- _Page text_:
-- Begin --
That appears to be a dubious installation unless there is serious insulation or a concrete wall behind the slate roofing tiles. I remember the sides of that stove glowing cherry red on many an evening.


----------



## woodsmaster (Apr 12, 2011)

I don't think I ever had the sides red but I did get the chimminey red a couple of times on accident. usually it will shut the air off automatically before it would get that hot. Dont Know what the clearences are suppost to be but its been there for 30 some years with no problem. It's only about 13 - 14 " from the slate at the closest spot. I don't plan on using it anymore so no worries.


----------



## Battenkiller (Apr 13, 2011)

Cool!

First stove I ever burned in back in the 70s.  Don't remember it getting red, but I scorched a broom handle 3' away in the corner.  Me and two other guys living together in an old Victorian home.  We knew nothing about heating with wood, and I am pretty sure nothing remotely seasoned ever made it inside the stove.  Got us through the worse of that winter, but I was upstairs and the stove was downstairs.  I had enough of freezing my ass off and left without ever knowing exactly how much creosote we manufactured in that thing, but it probably was enough that I'd be mortified posting pics here on Hearth.com.  :lol:


----------



## tfdchief (Apr 13, 2011)

Battenkiller said:
			
		

> Cool!
> 
> First stove I ever burned in back in the 70s.  Don't remember it getting red, but I scorched a broom handle 3' away in the corner.  Me and two other guys living together in an old Victorian home.  We knew nothing about heating with wood, and I am pretty sure nothing remotely seasoned ever made it inside the stove.  Got us through the worse of that winter, but I was upstairs and the stove was downstairs.  I had enough of freezing my ass off and left without ever knowing exactly how much creosote we manufactured in that thing, but it probably was enough that I'd be mortified posting pics here on Hearth.com.  :lol:


 Ain't it amazing what we got away with before we knew better?   :ahhh: Yikes, I could tell some stories!


----------
-- End --
- _Data extract_:
-- Begin --
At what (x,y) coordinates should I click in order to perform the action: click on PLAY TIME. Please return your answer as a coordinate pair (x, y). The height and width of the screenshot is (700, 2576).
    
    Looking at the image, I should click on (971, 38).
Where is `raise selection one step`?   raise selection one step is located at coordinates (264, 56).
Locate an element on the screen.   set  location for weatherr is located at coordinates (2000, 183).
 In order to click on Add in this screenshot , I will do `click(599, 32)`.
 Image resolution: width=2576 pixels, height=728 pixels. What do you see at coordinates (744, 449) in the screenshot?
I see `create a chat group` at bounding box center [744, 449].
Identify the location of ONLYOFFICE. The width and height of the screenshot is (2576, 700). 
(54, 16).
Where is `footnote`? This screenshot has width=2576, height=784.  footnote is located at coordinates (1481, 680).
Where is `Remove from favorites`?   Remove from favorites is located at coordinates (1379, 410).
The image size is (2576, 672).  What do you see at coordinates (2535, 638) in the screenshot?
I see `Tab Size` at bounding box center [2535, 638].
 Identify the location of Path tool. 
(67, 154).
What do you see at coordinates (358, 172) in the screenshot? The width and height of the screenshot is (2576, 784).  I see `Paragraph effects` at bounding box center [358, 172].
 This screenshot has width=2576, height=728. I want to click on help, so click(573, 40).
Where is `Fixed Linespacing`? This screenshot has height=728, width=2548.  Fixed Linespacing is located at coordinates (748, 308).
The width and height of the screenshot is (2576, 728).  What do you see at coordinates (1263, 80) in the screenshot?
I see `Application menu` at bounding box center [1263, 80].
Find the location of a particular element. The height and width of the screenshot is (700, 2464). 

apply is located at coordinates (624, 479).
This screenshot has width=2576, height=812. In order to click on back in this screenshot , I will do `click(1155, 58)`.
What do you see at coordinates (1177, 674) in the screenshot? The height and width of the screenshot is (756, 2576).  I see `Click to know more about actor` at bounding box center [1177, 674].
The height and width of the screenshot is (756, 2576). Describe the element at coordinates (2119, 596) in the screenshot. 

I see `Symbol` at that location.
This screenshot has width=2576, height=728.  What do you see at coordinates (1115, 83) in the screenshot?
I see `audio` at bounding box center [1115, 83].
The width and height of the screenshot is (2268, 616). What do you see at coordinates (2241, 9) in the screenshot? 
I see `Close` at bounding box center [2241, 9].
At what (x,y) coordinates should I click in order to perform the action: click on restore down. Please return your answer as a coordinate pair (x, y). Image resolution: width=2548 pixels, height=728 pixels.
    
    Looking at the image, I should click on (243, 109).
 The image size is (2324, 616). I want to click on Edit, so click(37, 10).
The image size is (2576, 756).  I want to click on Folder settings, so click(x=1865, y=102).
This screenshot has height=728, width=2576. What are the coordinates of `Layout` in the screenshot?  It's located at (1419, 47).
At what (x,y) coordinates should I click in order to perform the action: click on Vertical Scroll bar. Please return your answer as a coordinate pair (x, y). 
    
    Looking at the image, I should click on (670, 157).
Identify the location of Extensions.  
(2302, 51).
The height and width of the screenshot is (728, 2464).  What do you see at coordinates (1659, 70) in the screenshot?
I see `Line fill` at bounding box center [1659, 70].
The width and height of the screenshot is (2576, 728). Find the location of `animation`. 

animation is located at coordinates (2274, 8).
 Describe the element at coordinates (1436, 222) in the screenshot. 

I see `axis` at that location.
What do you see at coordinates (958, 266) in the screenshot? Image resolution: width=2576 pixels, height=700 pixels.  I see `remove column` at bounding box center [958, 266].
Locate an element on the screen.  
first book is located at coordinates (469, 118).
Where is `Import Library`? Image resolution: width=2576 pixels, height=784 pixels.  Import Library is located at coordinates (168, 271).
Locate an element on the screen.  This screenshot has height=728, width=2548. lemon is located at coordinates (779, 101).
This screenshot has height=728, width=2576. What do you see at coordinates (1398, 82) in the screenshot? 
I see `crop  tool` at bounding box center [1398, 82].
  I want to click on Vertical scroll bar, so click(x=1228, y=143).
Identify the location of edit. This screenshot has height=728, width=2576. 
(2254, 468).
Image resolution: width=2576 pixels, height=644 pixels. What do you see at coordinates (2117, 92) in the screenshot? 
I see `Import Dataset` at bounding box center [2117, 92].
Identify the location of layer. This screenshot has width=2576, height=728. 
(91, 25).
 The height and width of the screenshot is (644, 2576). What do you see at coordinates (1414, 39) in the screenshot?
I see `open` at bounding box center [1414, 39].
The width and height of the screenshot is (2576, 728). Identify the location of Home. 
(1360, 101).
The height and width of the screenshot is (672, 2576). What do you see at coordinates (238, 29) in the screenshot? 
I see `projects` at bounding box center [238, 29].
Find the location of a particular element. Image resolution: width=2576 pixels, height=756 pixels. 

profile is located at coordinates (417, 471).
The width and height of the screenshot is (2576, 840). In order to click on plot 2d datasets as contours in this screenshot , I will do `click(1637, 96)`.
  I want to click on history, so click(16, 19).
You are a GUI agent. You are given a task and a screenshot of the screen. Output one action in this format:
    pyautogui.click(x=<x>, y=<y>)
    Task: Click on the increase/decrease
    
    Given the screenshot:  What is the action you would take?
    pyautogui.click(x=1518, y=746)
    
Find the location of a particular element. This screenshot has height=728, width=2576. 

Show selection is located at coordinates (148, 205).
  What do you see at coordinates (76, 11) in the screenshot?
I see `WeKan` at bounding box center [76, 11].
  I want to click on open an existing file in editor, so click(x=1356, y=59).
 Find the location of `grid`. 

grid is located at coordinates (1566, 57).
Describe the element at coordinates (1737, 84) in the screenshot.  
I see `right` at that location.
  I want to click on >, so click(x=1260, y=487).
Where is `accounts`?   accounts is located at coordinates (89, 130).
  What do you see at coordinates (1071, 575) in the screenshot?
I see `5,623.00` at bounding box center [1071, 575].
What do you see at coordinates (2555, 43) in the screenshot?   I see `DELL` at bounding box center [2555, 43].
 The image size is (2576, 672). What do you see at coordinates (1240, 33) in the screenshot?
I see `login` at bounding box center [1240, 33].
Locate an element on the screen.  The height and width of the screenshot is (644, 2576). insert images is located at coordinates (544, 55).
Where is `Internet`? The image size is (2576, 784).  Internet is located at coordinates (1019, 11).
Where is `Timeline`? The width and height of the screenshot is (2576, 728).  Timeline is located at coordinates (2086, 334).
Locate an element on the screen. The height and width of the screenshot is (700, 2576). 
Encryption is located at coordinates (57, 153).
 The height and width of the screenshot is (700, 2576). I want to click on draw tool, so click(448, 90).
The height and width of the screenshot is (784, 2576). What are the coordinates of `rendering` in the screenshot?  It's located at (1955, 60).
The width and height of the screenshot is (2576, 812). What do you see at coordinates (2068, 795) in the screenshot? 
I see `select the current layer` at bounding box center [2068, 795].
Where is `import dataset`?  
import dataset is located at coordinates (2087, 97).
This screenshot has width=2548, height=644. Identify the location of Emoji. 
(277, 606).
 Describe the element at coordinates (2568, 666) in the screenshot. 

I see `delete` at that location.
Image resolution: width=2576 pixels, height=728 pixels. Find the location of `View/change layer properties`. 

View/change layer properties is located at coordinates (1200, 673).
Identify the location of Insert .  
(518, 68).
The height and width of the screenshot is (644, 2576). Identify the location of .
-- End --
- _Tasks and exercises_:
• a. According to the wood stove thread, why does woodsmaster have no worries about the stove's clearance from the slate?
• b. Output the part of the rows that opens with the line containing "Find the location of a particular element. The" and closes with the line containing "center [1115, 83]." as a Markdown table with the columns No. and Text. Number each line and leave out blank lines.

- _Answers below_:
• a. He doesn't plan on using the stove anymore. He also notes that it has been there for 30-some years with no problem.

• b.
| No. | Text |
|---|---|
| 1 | Find the location of a particular element. The height and width of the screenshot is (700, 2464).  |
| 2 | apply is located at coordinates (624, 479). |
| 3 | This screenshot has width=2576, height=812. In order to click on back in this screenshot , I will do `click(1155, 58)`. |
| 4 | What do you see at coordinates (1177, 674) in the screenshot? The height and width of the screenshot is (756, 2576).  I see `Click to know more about actor` at bounding box center [1177, 674]. |
| 5 | The height and width of the screenshot is (756, 2576). Describe the element at coordinates (2119, 596) in the screenshot.  |
| 6 | I see `Symbol` at that location. |
| 7 | This screenshot has width=2576, height=728.  What do you see at coordinates (1115, 83) in the screenshot? |
| 8 | I see `audio` at bounding box center [1115, 83]. |